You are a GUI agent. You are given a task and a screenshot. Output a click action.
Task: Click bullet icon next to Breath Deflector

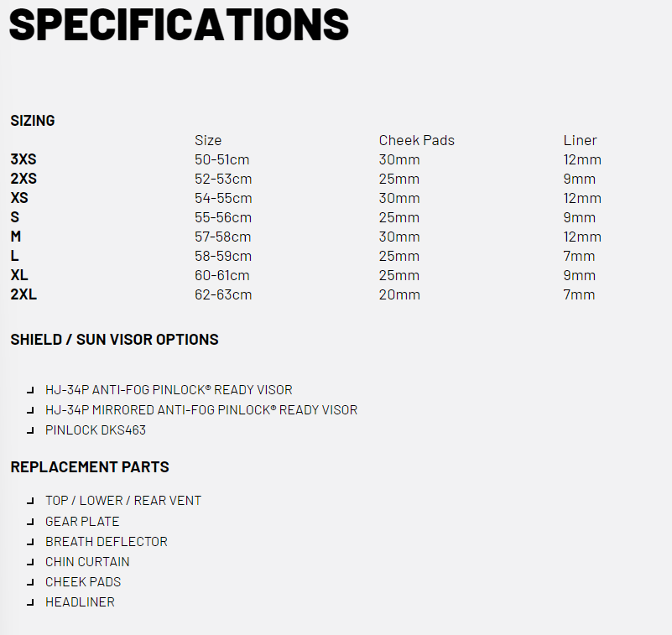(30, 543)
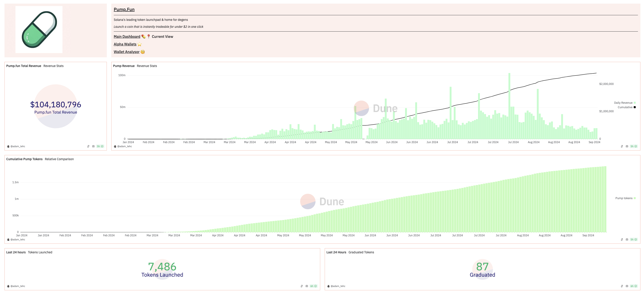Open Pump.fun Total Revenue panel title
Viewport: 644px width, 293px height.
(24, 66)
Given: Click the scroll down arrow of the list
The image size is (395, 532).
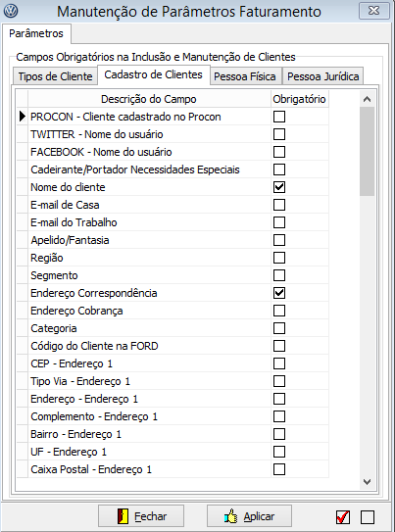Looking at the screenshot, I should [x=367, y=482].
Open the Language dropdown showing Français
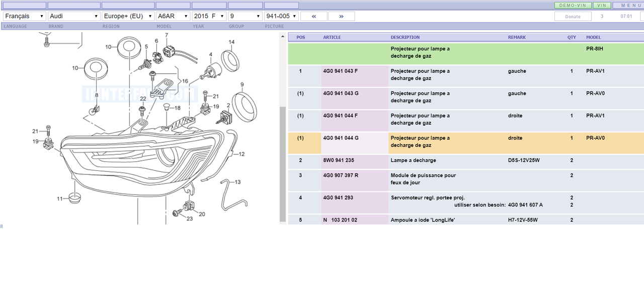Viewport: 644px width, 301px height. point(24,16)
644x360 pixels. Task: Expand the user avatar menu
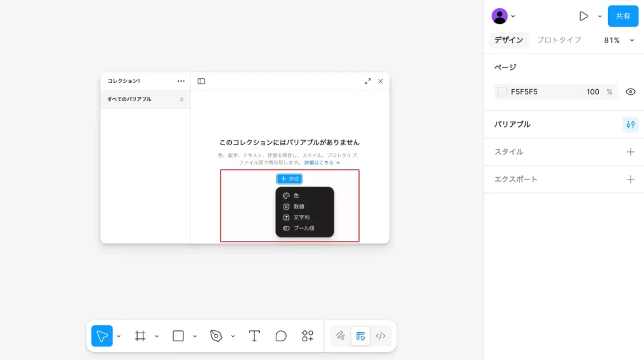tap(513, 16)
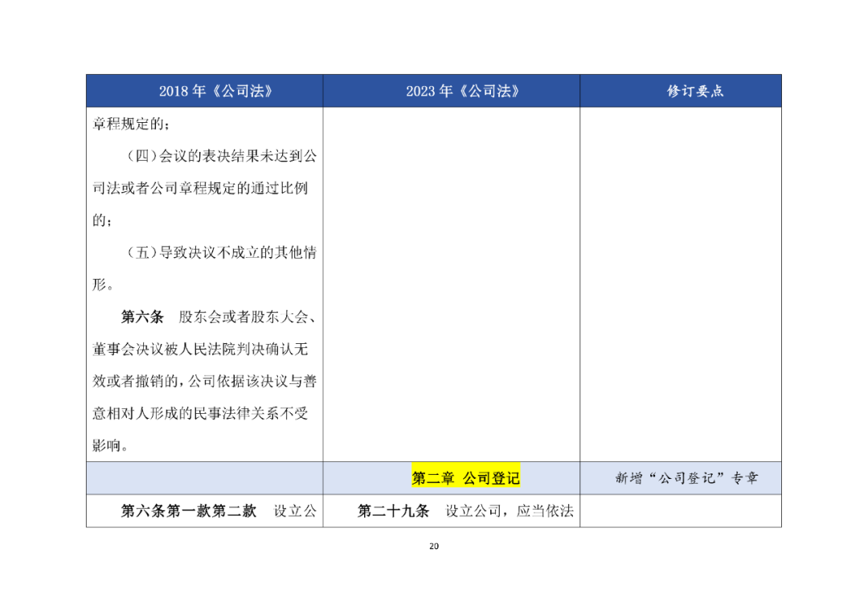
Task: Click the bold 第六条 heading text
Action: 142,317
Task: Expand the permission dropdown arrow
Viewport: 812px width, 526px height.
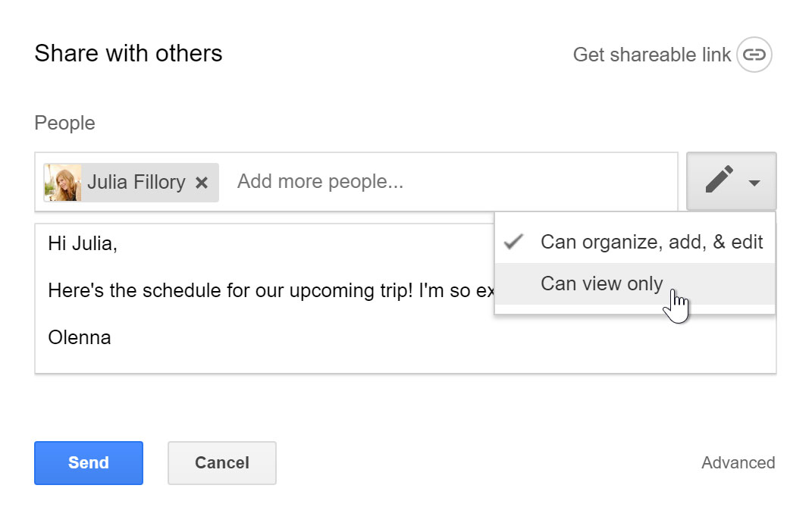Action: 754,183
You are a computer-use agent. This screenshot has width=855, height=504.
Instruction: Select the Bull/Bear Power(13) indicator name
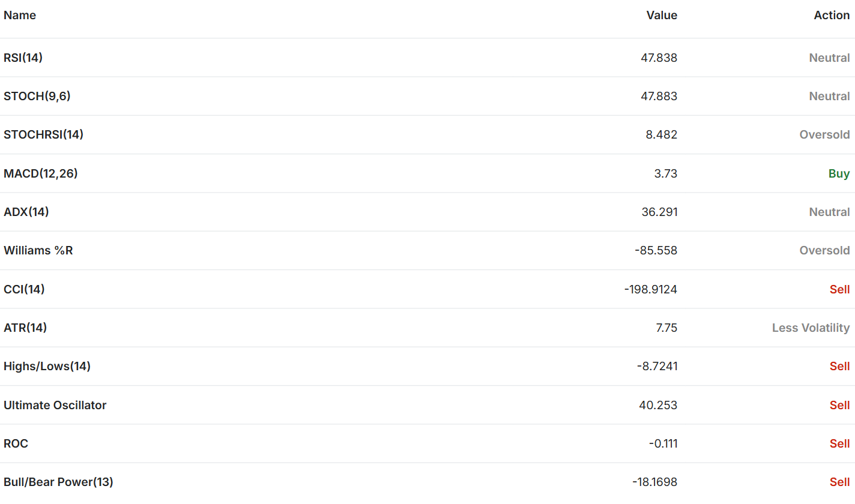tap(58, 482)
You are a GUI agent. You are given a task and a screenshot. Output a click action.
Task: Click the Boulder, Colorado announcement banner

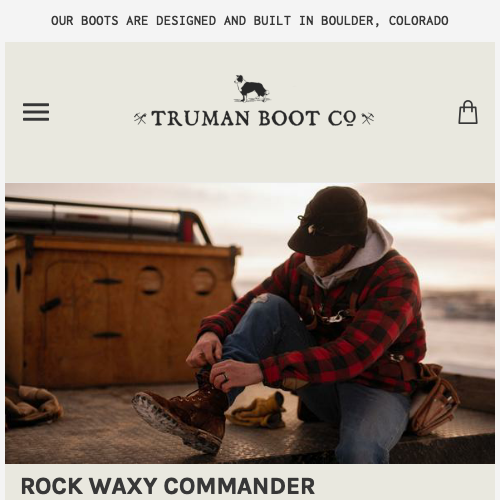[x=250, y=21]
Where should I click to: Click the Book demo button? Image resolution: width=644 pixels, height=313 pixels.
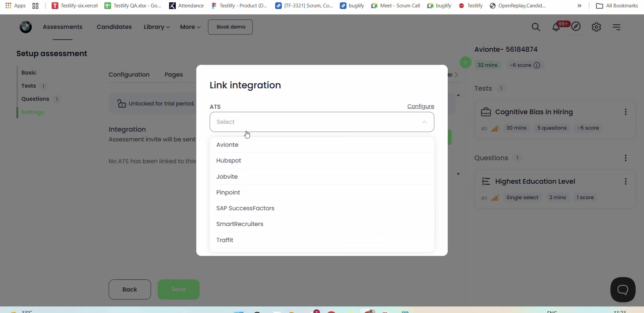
★ ★ ★ ★ ★
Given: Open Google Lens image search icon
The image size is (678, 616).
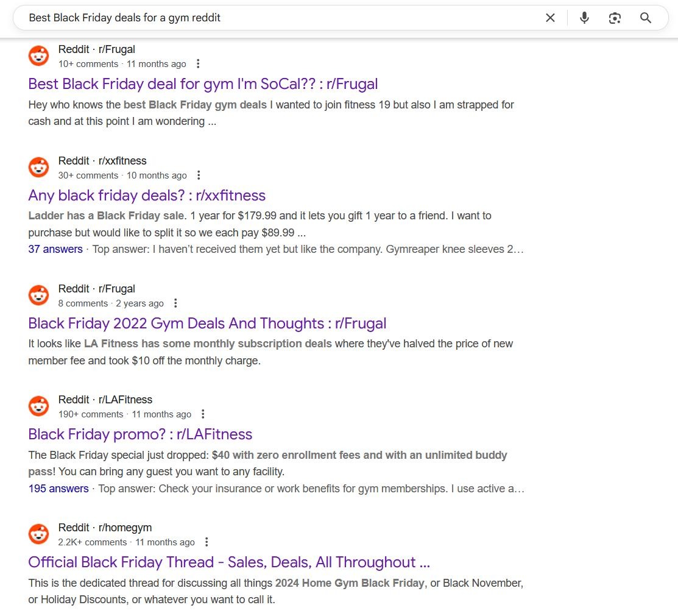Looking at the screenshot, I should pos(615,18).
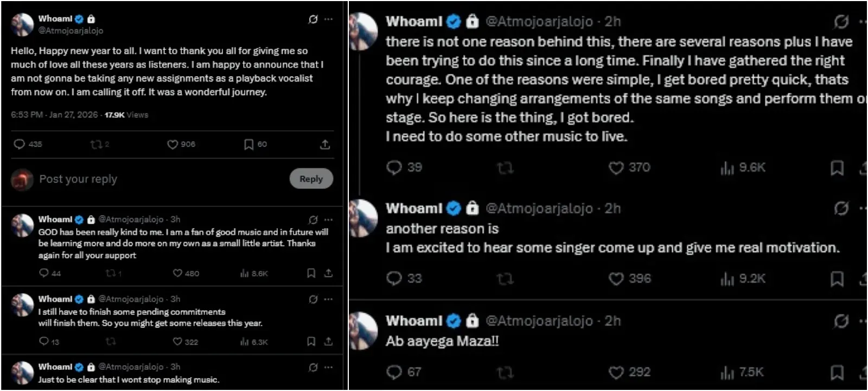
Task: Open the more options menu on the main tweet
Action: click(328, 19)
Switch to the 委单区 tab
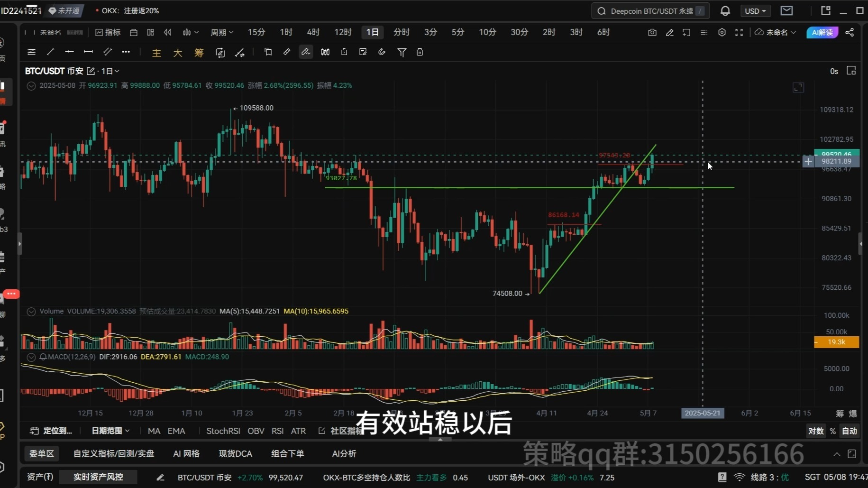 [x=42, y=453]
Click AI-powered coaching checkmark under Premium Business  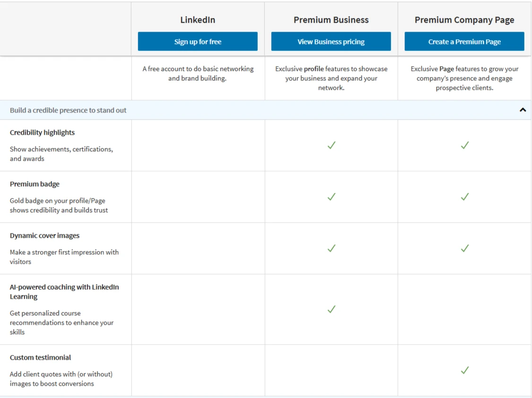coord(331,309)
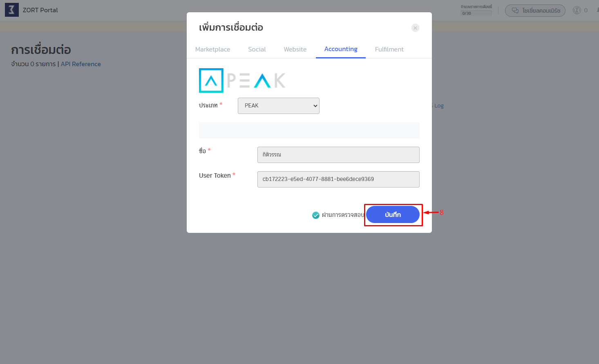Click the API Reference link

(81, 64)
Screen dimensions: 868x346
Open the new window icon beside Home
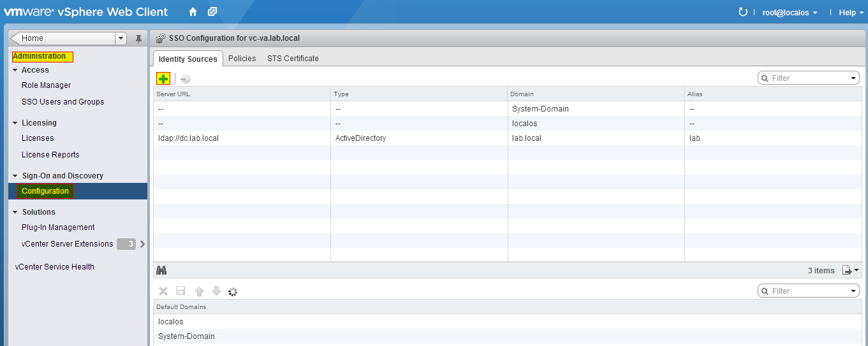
★ ★ ★ ★ ★
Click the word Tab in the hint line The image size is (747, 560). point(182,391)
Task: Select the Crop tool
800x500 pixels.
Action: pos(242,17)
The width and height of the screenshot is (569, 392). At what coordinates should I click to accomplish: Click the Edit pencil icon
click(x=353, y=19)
★ ★ ★ ★ ★
Rewrite the lines starting at the one containing "Screen dimensions: 868x346" and stopping after the one containing "Open the new window icon beside Home". Put "button" in place of "icon" and leave everything else as it is.

Right answer
Screen dimensions: 868x346
Open the new window button beside Home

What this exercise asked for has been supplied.